The Izaak Walton Inn is a historic inn in Essex, Montana, USA.  It was originally built as the Izaak Walton Hotel in 1939 by the Great Northern Railway as a soup kitchen and lodgings for railway workers. The hotel was also originally envisioned as a potential official southern gateway to Glacier National Park, hence its size, but World War II intervened and that plan never materialized. Today, the inn is served by Essex station, the only request stop on Amtrak's Empire Builder route. A van from the inn meets both the morning eastbound and the evening westbound Empire Builders to convey passengers between the station and the inn.

The Tudor Revival inn is named after Sir Izaak Walton, the English writer and fisherman. Its location, Essex, was originally named Walton. The structure was listed on the National Register of Historic Places in 1985. Before its construction, rail crews had to find lodgings best they could among the then about 400 inhabitants of Essex, with many having to shelter in abandoned railcars or tents even during the winter.
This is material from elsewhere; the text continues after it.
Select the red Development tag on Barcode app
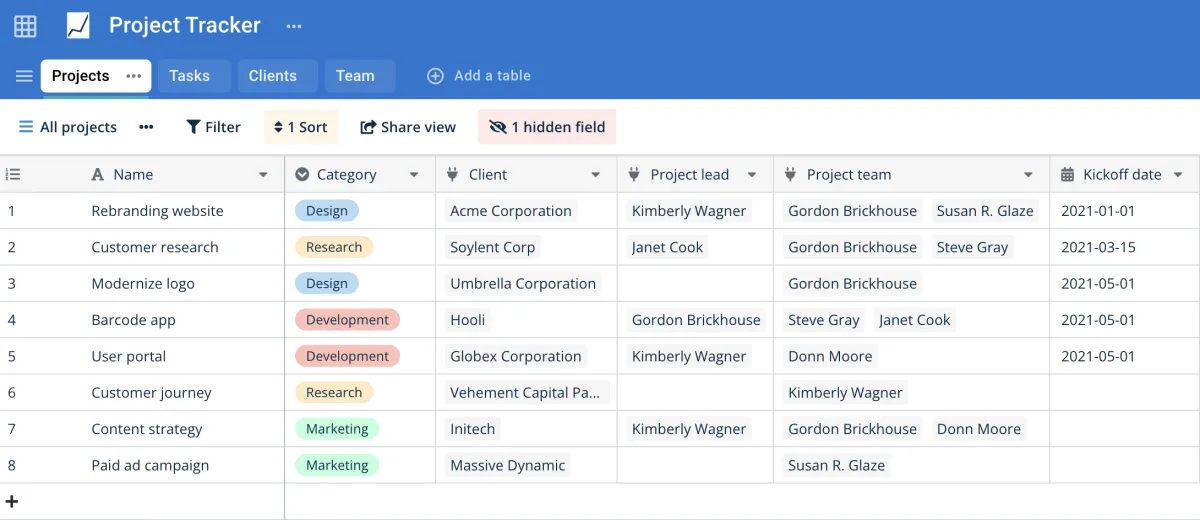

Before the Inn was built, there was only a "beanery", a restaurant with no lodging facilities (built 1910 and 1920s; both structures destroyed by fire).

The inn has 33 rooms for rent within the inn itself, with some other space available in refurbished cabooses, EMD F45 Diesel Locomotive 441, etc. It has been privately owned since the 1950s. The Izaak Walton Inn is open year-round, except for several weeks during the off season.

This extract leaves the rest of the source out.